Lorsqu’un de ses camarades de classe découvre un porno gay sur son smartphone, Tasuku ne pense plus qu’à mourir. Or, à l’instant T, il voit une femme s’élancer dans le vide à l’endroit où il pensait faire de même. Sauf que celle-ci est toujours parfaitement vivante… et est l’hôte d’un salon de discussion où se réunissent des personnes LGBT+. Dans ce monde safe, Tasuku va pouvoir découvrir qui il est tout en retrouvant une confiance insoupçonnée.

En dépit de quelques difficultés parfois à distinguer certains personnages masculins, Éclat(s) d’âme est une série poétique et sensible abordant le sujet de l’identité, du genre, de la sexualité et de la différence.
Sa galerie de personnages éclectiques présente différentes personnalités et différentes sensibilités. Diverses façons de vivre sa vie, au grand jour ou en secret, seul·e ou accompagné·e. J’ai également aimé la façon de souligner que la souffrance pouvait naître d’un excès de bienveillance, douloureuse dans son innocence, aussi bien que par des gestes ou des mots ouvertement blessants.
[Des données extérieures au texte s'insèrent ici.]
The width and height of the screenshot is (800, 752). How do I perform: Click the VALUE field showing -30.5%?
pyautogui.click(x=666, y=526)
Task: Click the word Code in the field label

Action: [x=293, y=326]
 Les sujets sont bien traités, avec pertinence et réalisme. Yuki Kamatani dénonce la violence du monde, les stéréotypes, les combats intérieurs et extérieurs, sans lourdeur et sans pathos, mais avec une empathie puissante. Les moments que vit Tasuki au cœur du salon de discussion apportent une douceur et une parenthèse bienvenues, tant pour lui que les lecteur·rices.
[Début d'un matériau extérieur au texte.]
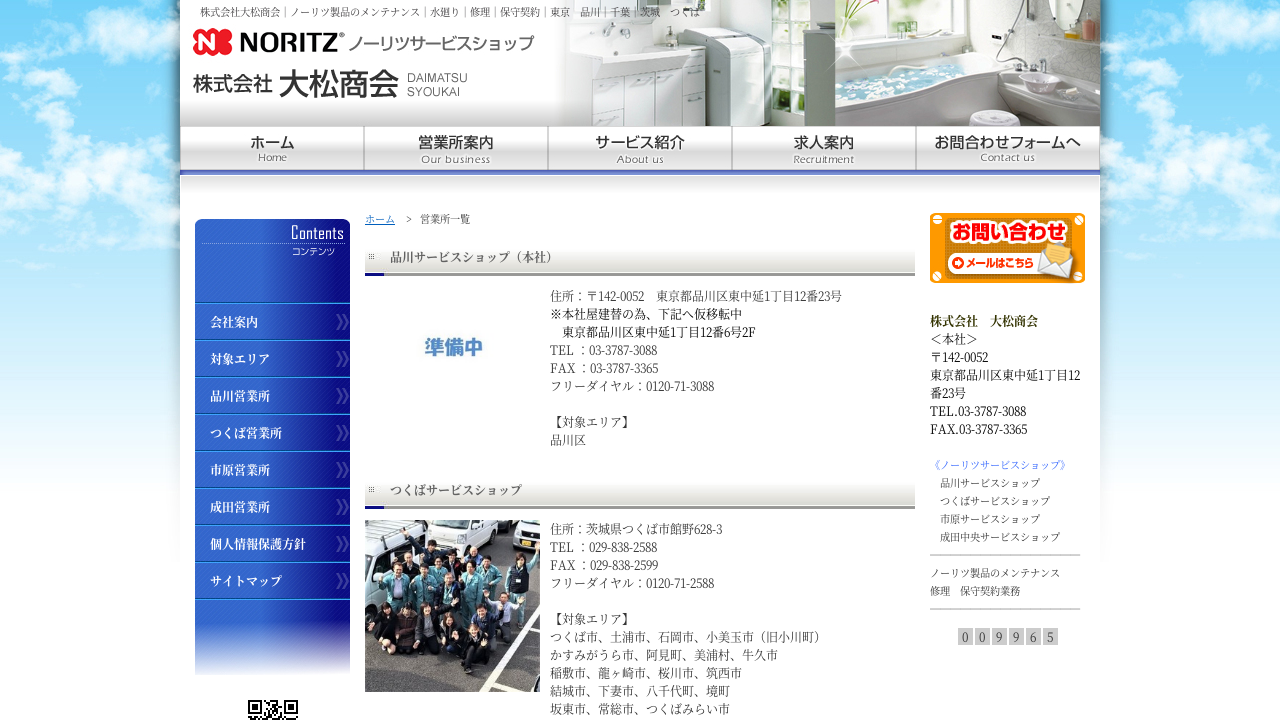Open 市原営業所 sidebar item
Viewport: 1280px width, 720px height.
pos(272,470)
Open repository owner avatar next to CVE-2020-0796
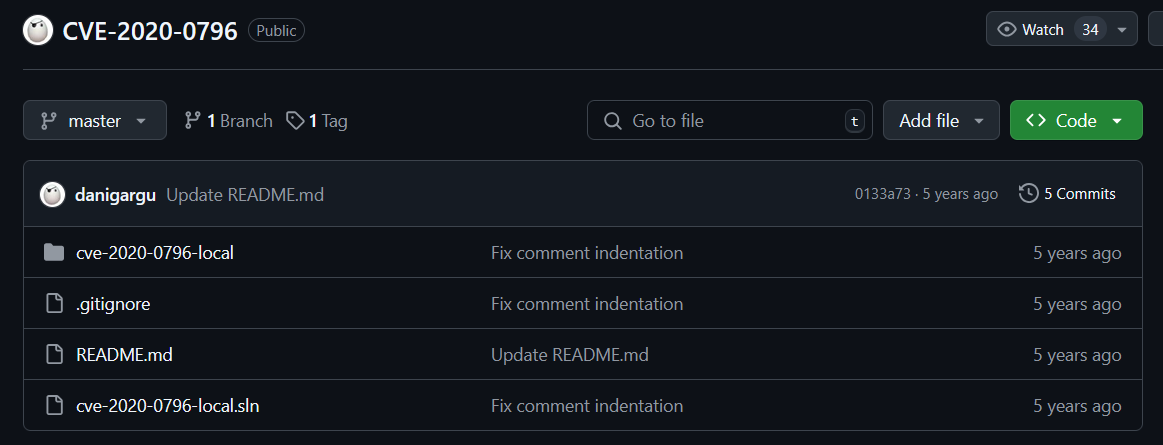1163x445 pixels. pos(38,30)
Si le premier tome m’avait plu, mais sans enthousiasme particulier, les trois tomes se sont révélés très bons. J’ai fini par me sentir impliquée et par m’attacher aux personnages. C’est très fin, très juste et assez poignant par moment.

Éclat(s) d’âme (4 tomes), Yuhki Kamatani. Éditions Akata, 2018 (015-2018 pour les sorties originales). Traduit par Aurélien Estager. 178 pages (T1), 162 pages (T2), 178 pages (T3), 242 pages (T4).

Freaks’ Squeele (7 tomes), de Florent Maudoux (2008-2015)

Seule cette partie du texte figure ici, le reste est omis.